*WORK TASK*
Could you restate every line of the data word for word?

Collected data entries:

──────────

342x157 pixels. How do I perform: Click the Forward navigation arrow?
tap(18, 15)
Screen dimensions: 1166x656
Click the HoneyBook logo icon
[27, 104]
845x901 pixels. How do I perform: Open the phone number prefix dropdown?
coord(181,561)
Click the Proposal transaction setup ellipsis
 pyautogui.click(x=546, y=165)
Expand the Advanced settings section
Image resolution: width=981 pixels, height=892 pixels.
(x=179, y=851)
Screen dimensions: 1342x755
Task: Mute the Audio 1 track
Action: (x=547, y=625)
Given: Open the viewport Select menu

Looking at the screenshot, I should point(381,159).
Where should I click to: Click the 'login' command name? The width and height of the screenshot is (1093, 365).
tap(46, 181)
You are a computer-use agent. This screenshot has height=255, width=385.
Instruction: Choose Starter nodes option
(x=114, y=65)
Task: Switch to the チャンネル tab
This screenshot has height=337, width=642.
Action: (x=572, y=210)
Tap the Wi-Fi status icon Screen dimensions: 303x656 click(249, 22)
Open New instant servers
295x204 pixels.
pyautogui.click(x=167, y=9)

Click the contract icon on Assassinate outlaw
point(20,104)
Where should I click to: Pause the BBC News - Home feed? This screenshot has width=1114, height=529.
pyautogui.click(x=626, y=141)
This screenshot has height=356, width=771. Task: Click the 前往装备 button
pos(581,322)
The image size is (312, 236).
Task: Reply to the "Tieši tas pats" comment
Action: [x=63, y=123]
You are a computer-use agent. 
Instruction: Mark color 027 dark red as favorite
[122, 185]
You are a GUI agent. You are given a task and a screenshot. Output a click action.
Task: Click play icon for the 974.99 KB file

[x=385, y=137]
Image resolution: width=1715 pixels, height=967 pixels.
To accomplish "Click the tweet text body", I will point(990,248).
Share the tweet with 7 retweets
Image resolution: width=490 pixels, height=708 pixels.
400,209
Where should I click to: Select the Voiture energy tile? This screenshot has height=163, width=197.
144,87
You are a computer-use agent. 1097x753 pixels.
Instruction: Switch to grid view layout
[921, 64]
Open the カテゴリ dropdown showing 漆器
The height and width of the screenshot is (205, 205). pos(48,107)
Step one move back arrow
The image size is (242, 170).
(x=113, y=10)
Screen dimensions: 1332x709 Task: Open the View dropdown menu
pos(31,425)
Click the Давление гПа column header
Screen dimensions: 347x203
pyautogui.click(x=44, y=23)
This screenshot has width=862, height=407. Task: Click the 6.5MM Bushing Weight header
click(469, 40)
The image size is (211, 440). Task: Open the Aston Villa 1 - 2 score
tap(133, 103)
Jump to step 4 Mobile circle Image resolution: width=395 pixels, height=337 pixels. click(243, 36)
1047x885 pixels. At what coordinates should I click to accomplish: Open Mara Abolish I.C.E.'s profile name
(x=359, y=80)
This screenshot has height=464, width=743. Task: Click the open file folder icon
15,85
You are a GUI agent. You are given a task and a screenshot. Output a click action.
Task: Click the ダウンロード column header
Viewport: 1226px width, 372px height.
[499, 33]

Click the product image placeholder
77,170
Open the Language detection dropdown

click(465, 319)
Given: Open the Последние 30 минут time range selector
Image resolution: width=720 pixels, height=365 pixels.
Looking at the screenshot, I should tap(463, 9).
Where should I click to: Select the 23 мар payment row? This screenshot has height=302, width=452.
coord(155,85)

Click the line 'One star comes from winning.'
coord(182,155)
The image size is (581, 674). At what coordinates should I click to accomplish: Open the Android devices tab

──────────

*TASK RESPONSE*
342x157 pixels. How do I perform: Click the Forward navigation arrow?
tap(18, 15)
Screen dimensions: 1166x656
Click the HoneyBook logo icon
[27, 104]
845x901 pixels. How do I perform: Open the phone number prefix dropdown?
coord(181,561)
Click the Proposal transaction setup ellipsis
 pyautogui.click(x=546, y=165)
Expand the Advanced settings section
Image resolution: width=981 pixels, height=892 pixels.
(x=179, y=851)
Screen dimensions: 1342x755
Task: Mute the Audio 1 track
Action: (x=547, y=625)
Given: Open the viewport Select menu

Looking at the screenshot, I should point(381,159).
Where should I click to: Click the 'login' command name? The width and height of the screenshot is (1093, 365).
tap(46, 181)
You are a computer-use agent. This screenshot has height=255, width=385.
Instruction: Choose Starter nodes option
(x=114, y=65)
Task: Switch to the チャンネル tab
This screenshot has height=337, width=642.
Action: (x=572, y=210)
Tap the Wi-Fi status icon Screen dimensions: 303x656 click(249, 22)
Open New instant servers
295x204 pixels.
pyautogui.click(x=167, y=9)

Click the contract icon on Assassinate outlaw
point(20,104)
Where should I click to: Pause the BBC News - Home feed? This screenshot has width=1114, height=529.
pyautogui.click(x=626, y=141)
This screenshot has height=356, width=771. Task: Click the 前往装备 button
pos(581,322)
The image size is (312, 236).
Task: Reply to the "Tieši tas pats" comment
Action: [x=63, y=123]
You are a computer-use agent. 
Instruction: Mark color 027 dark red as favorite
[122, 185]
You are a GUI agent. You are given a task and a screenshot. Output a click action.
Task: Click play icon for the 974.99 KB file

[x=385, y=137]
Image resolution: width=1715 pixels, height=967 pixels.
To accomplish "Click the tweet text body", I will point(990,248).
Share the tweet with 7 retweets
Image resolution: width=490 pixels, height=708 pixels.
400,209
Where should I click to: Select the Voiture energy tile? This screenshot has height=163, width=197.
144,87
You are a computer-use agent. 1097x753 pixels.
Instruction: Switch to grid view layout
[921, 64]
Open the カテゴリ dropdown showing 漆器
The height and width of the screenshot is (205, 205). pos(48,107)
Step one move back arrow
The image size is (242, 170).
(x=113, y=10)
Screen dimensions: 1332x709 Task: Open the View dropdown menu
pos(31,425)
Click the Давление гПа column header
Screen dimensions: 347x203
pyautogui.click(x=44, y=23)
This screenshot has width=862, height=407. Task: Click the 6.5MM Bushing Weight header
click(469, 40)
The image size is (211, 440). Task: Open the Aston Villa 1 - 2 score
tap(133, 103)
Jump to step 4 Mobile circle Image resolution: width=395 pixels, height=337 pixels. click(243, 36)
1047x885 pixels. At what coordinates should I click to accomplish: Open Mara Abolish I.C.E.'s profile name
(x=359, y=80)
This screenshot has height=464, width=743. Task: Click the open file folder icon
15,85
You are a GUI agent. You are given a task and a screenshot. Output a click action.
Task: Click the ダウンロード column header
Viewport: 1226px width, 372px height.
[499, 33]

Click the product image placeholder
77,170
Open the Language detection dropdown

click(465, 319)
Given: Open the Последние 30 минут time range selector
Image resolution: width=720 pixels, height=365 pixels.
Looking at the screenshot, I should tap(463, 9).
Where should I click to: Select the 23 мар payment row? This screenshot has height=302, width=452.
coord(155,85)

Click the line 'One star comes from winning.'
coord(182,155)
The image size is (581, 674). At what coordinates should I click to accomplish: Open the Android devices tab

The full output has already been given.